As you have experienced, this is not a purely theoretical concern; there are platforms on which bitshift operations with operands outside this range do any number of things because it was easier/faster/more efficient/required less space to build the hardware that way. But it doesn't end there. Quoth 6.5.7(4):

The result of E1 << E2 is E1 left-shifted E2 bit positions; vacated bits are filled with zeroes. If E1 has an unsigned type, the value of the result is E1 x 2^E2, reduced modulo one more than the maximum value representable in the result type. If E1 has signed type and nonnegative value, and E1 x 2^E2 is representable in the result type, then that is the resulting value; otherwise, the behavior is undefined.

and (5):

The result of E1 >> E2 is E1 right-shifted E2 bit positions. If E1 has an unsigned type or if E1 has a signed type and a nonnegative value, the value of the result is the integral part of the quotient of E1 / 2^E2. If E1 has a signed type and a negative value, the resulting value is implementation-defined.

Often a signed left shift beyond the defined range will behave predictably, and there will often be sign-extension on a signed right shift (meaning that ones are shifted in for negative values and zeroes for positive ones), but you can't depend on that.

Long story short: If you're trying to use bitshifts with signed integer types, you're gonna have a bad time. Use unsigned int for everything, including literals on the left side of a shift (for example, use ~0u instead of 0) and take care that your right-hand side operands remain in the legal range.

So how do you do the last bit without if and ?:? One way is to split the shift:

 unsigned int expr1 = (x >> (n & 0xf)) >> (n & 0x10);
 unsigned int expr2 = ~((~0u << (n & 0xf)) << (n & 0x10));

This works because (n & 0xf) + (n & 0x10) == (n & 0x1f) and ((x >> a) >> b) == (x >> (a + b)). I'm assuming unsigned x here, otherwise you need a cast.
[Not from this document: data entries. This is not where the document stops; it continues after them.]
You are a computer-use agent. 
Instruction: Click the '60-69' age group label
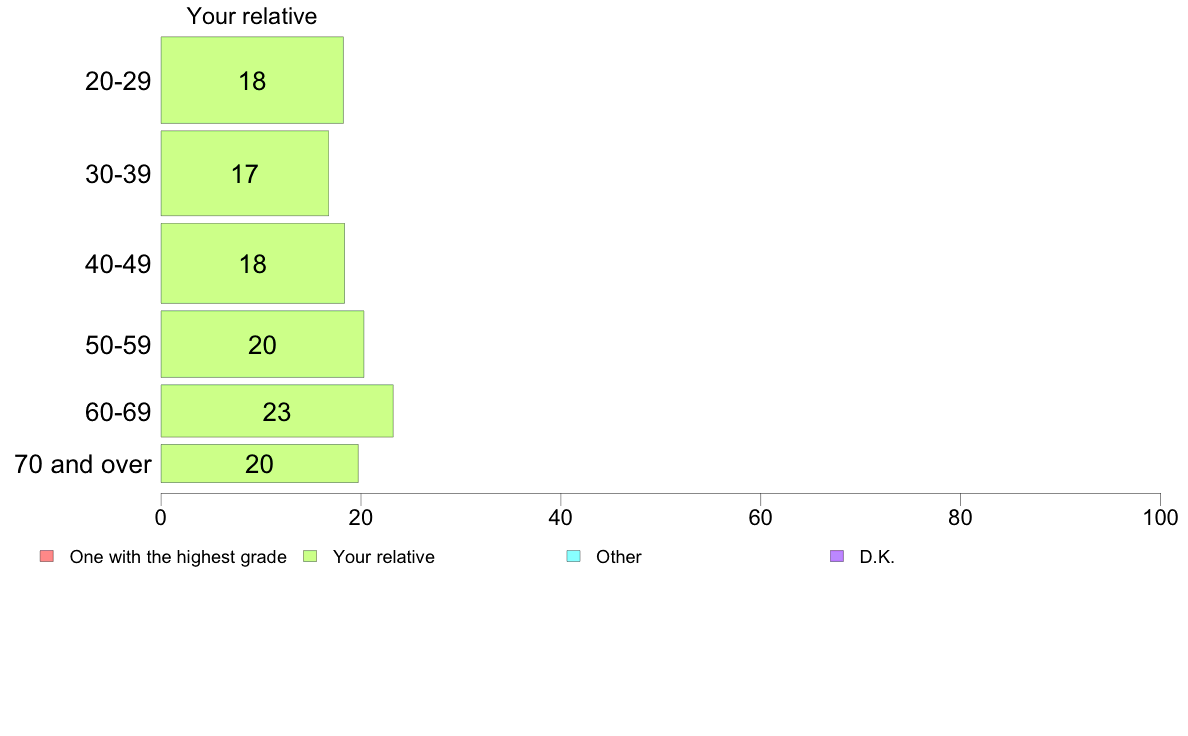click(x=118, y=412)
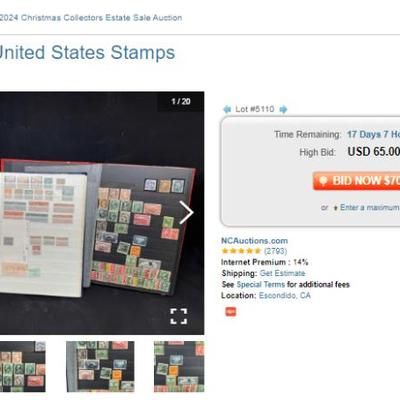This screenshot has height=400, width=400.
Task: Open Christmas Collectors Estate Sale Auction breadcrumb
Action: 91,18
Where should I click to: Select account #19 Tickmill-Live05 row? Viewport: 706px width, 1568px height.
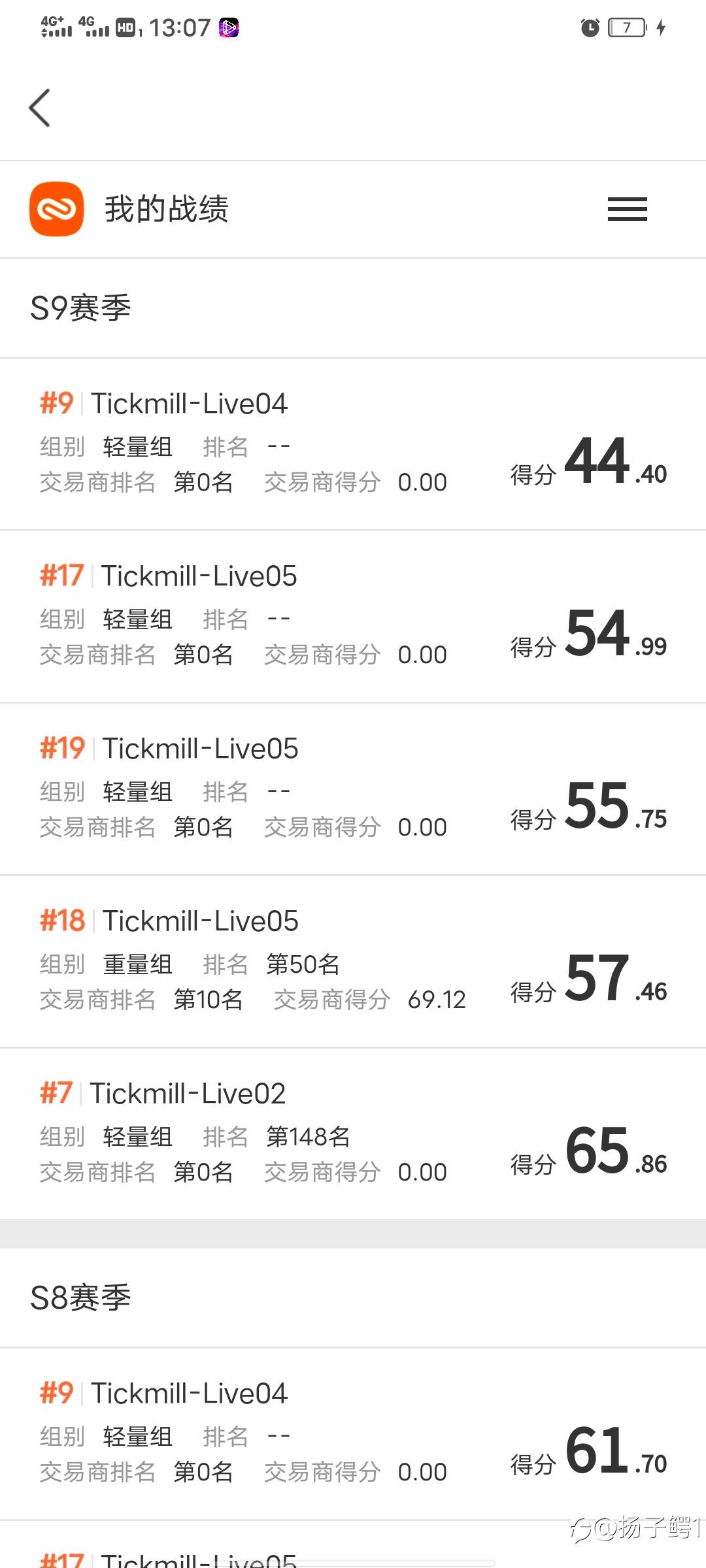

I can think of simpler ways to do leftwise rotation, but, well, it's your homework.

Answer 2

Your code is really complicated for task of left rotation. What I see in your code, that can be a problem, is a data type. When signed int is shided rignt sign bit is coppying, e.g. the foolowing code

    int x = 0x80000000;
    x >>=3;
    printf("%X\n", x);

prints result:

    F0000000

But if data type is changed to unsigned:

    unsigned int x = 0x80000000;
    x >>=3;
    printf("%X\n", x);

result will be:

    10000000

So, try to output in hexadecimal to see what happened, and then try to use unsigned type to change bitwise operations logic.